§ Actions to take:
A. In the discussion of Second Life's virtual economy, in which magazine did the commenter read about people earning six-digit incomes?
B. Proceed with the discussion of Second Life's virtual economy, starting after its final comment.
** Given text follows **
MMORPG players are savvy though, so if the avatar isn't 1-transparent and 2-providing some sort of value, they'll actually do more harm than good.
Funny story
Funny story of a guy paying real money for virtual sex
??
Isn't that what happens when someone joins a porn site?
I "wasted" over 20 hours of
I "wasted" over 20 hours of my life trying to make sense of Second Life's virtual economy, when I read an article in Popular Mechanics about people who were making 6 digit incomes selling not only digital products, but virtual digital products.
There is room for SEO in this space, but it doesn't necessarily have to occur in the game itself. For example, the game's primitive in-game "communications network" is pretty inefficient, and finding goods and services (even though they're viritual goods and services) within the game can be frustrating and time consuming. As a result, websites are popping up all over the place whose sole purpose is to sell "virtual" goods that can be used in game. Amazon.com's of virtual products & services, anyone?
This sounds like a playground SEOs would be quite comfortable playing in....
Not to mention
the next eBook: How I Made Millions In SecondLife.
So who's going to be the first Virtual "Rich Jerk."
I see some serious potential
I see some serious potential in these places... any developing area can be completely exploited by an SEO-type bent on mastering it. I also see these places as being a great place to launder money. Where ever real money is spent on virtual goods I see an opportunity to profit.
It's a conduit
for more than money.
Good site for marketing
Good site for marketing (advertising) by product placement and branding I would think, if you want to reach the SL demographic. Like any frontier there has to be opportunities if you get in early enough.
WoW gold selling sites do
WoW gold selling sites do make cash but it's kind of affiliate like (small $ per sale, needs high traffic to be worthwhile).
Second Life is a very unique entity though - making money from MMO's is completely different. SL openly embraces virtual to real world transactions, where MMO's are primarily games and don't encourage real life commerce.
** End of Given text **
** Provided information follows **
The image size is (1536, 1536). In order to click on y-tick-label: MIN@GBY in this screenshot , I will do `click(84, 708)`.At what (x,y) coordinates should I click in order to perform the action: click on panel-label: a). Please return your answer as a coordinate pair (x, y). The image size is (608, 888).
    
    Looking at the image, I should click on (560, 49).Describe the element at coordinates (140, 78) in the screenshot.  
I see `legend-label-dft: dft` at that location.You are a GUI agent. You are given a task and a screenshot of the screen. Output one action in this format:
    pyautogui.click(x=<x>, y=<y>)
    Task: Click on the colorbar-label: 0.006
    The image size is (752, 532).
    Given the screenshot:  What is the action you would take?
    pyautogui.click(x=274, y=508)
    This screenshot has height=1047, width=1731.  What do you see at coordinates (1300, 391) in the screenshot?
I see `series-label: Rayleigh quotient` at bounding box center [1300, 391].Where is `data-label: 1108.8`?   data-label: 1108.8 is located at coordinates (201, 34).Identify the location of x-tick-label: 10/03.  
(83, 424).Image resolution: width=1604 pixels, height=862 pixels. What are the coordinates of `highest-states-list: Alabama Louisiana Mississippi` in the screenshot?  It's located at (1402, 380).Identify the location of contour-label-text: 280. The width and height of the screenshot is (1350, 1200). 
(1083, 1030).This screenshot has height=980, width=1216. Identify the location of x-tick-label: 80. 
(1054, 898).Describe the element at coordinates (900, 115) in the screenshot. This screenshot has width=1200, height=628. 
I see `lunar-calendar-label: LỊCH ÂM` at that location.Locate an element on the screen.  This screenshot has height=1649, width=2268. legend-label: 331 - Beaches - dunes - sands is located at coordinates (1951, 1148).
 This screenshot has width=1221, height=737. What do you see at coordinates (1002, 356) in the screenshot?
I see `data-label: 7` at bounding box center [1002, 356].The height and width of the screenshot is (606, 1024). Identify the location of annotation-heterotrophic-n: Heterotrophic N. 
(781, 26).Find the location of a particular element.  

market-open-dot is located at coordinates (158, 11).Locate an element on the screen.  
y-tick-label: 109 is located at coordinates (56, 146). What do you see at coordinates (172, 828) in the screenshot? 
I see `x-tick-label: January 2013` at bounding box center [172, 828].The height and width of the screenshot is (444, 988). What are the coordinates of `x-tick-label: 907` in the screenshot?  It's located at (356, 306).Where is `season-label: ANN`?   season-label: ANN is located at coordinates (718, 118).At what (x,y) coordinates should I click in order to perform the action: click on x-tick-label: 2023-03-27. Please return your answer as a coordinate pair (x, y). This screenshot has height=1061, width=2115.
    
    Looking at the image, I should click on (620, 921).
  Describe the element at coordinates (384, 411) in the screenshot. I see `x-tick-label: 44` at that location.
** End of Provided information **
§ Solved problems:
A. Popular Mechanics

B.
I've said before, I think the core benefit SEO's can drive from MMO's is the viral marketing scope (which IMO is Digg-like, but has been around for much long and largely ignored). Making money directly from the games themselves (selling gold or items) is a high volume, low profit industry - as has been mentioned eariler, is farmed from Eastern nations - a very saturated market and barely worth attempting to exploit (you can really only compete on price and reputation as the exact same product is being sold through the same channels of communication).
Think of it this way - a non SEO looking at our industry may consider making money from affiliate marketing to be the same or similar to exploiting a social network such as Digg. It isn't - they are both very different, requiring different skills and approaches and both have different benefits and pitfalls.
Any MMO community will be tech-savvy, happy to link (on forums, blogs, etc) without thought of PageRank or SEO, happy to spend money online and is a tight knit community where things can go viral quickly.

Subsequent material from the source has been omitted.